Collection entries

★ ★ ★

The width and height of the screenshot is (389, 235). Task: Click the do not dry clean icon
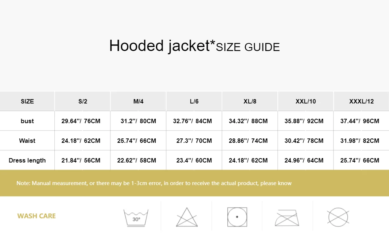(x=338, y=217)
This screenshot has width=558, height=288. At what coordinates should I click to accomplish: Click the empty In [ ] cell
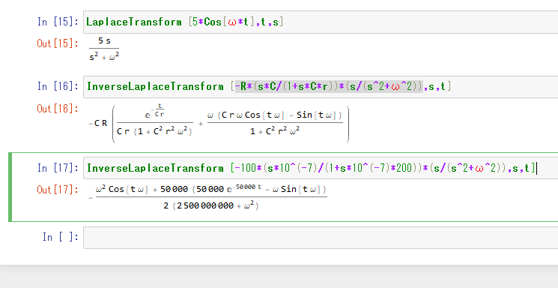[x=321, y=238]
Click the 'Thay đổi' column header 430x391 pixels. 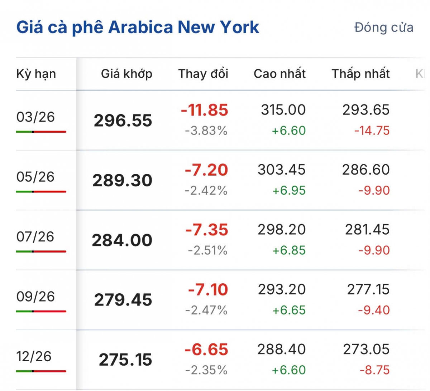click(x=203, y=74)
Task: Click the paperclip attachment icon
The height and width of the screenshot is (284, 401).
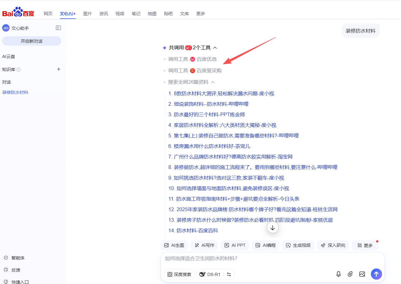Action: coord(350,274)
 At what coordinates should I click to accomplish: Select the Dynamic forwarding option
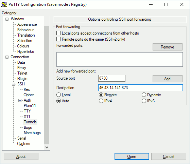point(144,95)
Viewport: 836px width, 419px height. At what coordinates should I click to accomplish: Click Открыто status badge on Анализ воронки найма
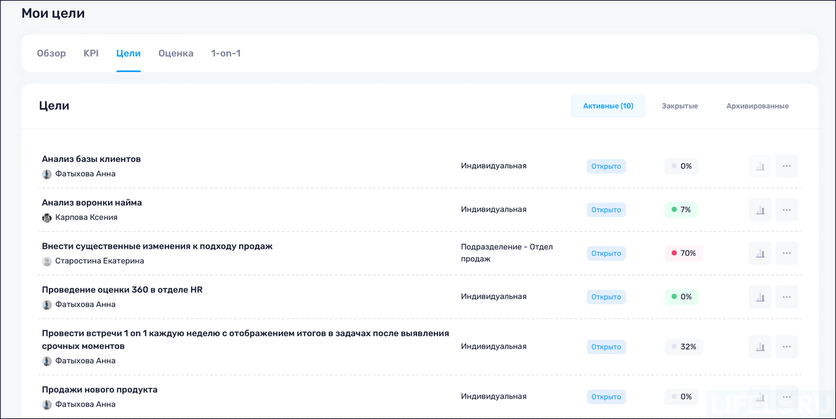[x=606, y=210]
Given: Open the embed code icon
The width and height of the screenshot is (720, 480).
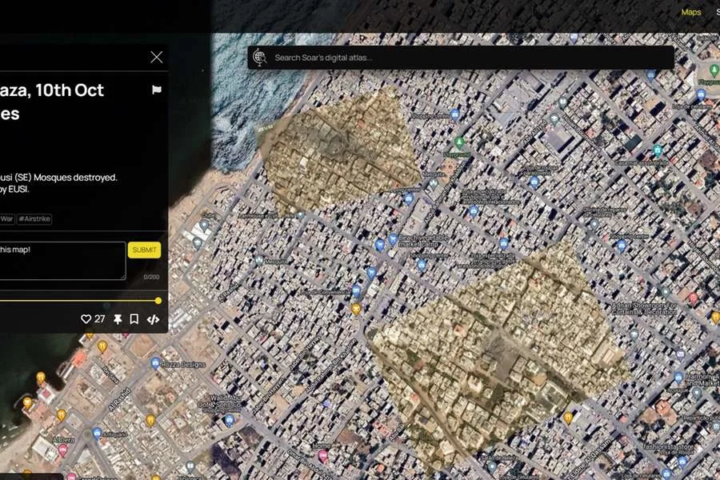Looking at the screenshot, I should click(153, 319).
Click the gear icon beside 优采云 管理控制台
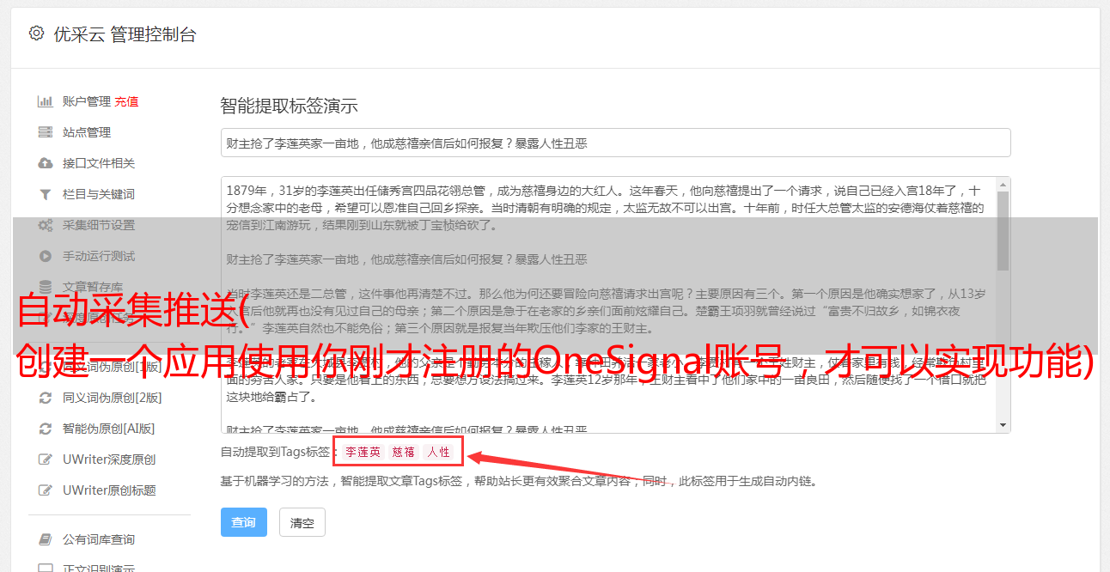 [36, 33]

★ ★ ★

◆ Problem description
Where the line with "Given: Open the embed code icon" appears, begin there and transcribe exactly through the last line of the data, leaving all pictures aside.

◆ Exercise solution
Given: Open the embed code icon
The width and height of the screenshot is (720, 480).
Looking at the screenshot, I should click(153, 319).
Click the gear icon beside 优采云 管理控制台
 [36, 33]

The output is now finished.